Haslam has until Tuesday to act before the legislation becomes law. He hasn’t said what he will do, and a spokesman said he’s still collecting information. In four legislative sessions, Haslam has vetoed two bills and allowed one to become law without his signature.
The petition arrived amid a national wave of attention on state lawmakers’ approval of a criminal penalty against pregnant women — a move this session to bring back the kind of criminal charges they eliminated two years ago as the state shifted toward encouraging women to seek addiction treatment. (Note: previous post, citing a New York Times piece, HERE.)
The veto push is the latest in what has been a fierce debate the past three years about what to do to stem the rising number of babies born drug-dependent.

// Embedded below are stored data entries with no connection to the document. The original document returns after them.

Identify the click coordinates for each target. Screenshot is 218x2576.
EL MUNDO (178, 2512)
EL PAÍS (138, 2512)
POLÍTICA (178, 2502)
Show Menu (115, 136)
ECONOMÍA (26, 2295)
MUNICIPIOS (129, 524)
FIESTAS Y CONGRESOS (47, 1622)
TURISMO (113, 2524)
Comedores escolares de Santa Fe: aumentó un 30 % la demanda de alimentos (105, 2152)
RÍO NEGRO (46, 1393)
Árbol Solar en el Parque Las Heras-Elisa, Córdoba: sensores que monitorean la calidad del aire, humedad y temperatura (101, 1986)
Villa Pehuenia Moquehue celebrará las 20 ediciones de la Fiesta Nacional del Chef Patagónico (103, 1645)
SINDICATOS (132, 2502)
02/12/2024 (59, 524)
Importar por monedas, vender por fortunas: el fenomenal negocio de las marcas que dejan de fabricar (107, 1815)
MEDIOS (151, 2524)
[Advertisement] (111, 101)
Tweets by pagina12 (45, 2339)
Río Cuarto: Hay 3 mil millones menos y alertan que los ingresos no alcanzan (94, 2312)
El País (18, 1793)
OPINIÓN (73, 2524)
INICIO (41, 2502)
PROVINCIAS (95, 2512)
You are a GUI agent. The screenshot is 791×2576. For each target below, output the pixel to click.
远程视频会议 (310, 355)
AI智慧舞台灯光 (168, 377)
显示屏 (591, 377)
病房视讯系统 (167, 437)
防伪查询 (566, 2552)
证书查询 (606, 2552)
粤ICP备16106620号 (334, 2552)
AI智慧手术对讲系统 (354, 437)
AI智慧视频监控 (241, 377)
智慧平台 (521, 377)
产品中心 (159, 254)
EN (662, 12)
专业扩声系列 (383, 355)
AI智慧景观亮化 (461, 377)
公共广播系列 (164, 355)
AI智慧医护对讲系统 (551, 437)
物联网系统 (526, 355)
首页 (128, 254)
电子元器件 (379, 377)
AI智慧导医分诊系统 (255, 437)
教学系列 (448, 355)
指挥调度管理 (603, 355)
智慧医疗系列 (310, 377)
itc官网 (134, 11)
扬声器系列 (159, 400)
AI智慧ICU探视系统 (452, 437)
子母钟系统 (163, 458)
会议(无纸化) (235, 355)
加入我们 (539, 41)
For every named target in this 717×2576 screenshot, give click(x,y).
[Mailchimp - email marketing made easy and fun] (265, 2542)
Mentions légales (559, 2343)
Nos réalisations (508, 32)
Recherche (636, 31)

Abuse of prescription painkillers has fueled a tenfold increase in such births in the past decade, sending state health officials into a scramble to study the effects on women and children, the role of doctors and treatment options.
The proposed law would allow prosecutors to charge women with assault if they believe they can prove that drug use during pregnancy harmed the newborns. Women could ward off prosecution by entering a treatment program.
Representatives of Planned Parenthood and Healthy and Free Tennessee delivered the petition to Haslam’s office. He also has heard from the ACLU of Tennessee, which asked him last week to veto Senate bill 1391 and House bill 1295.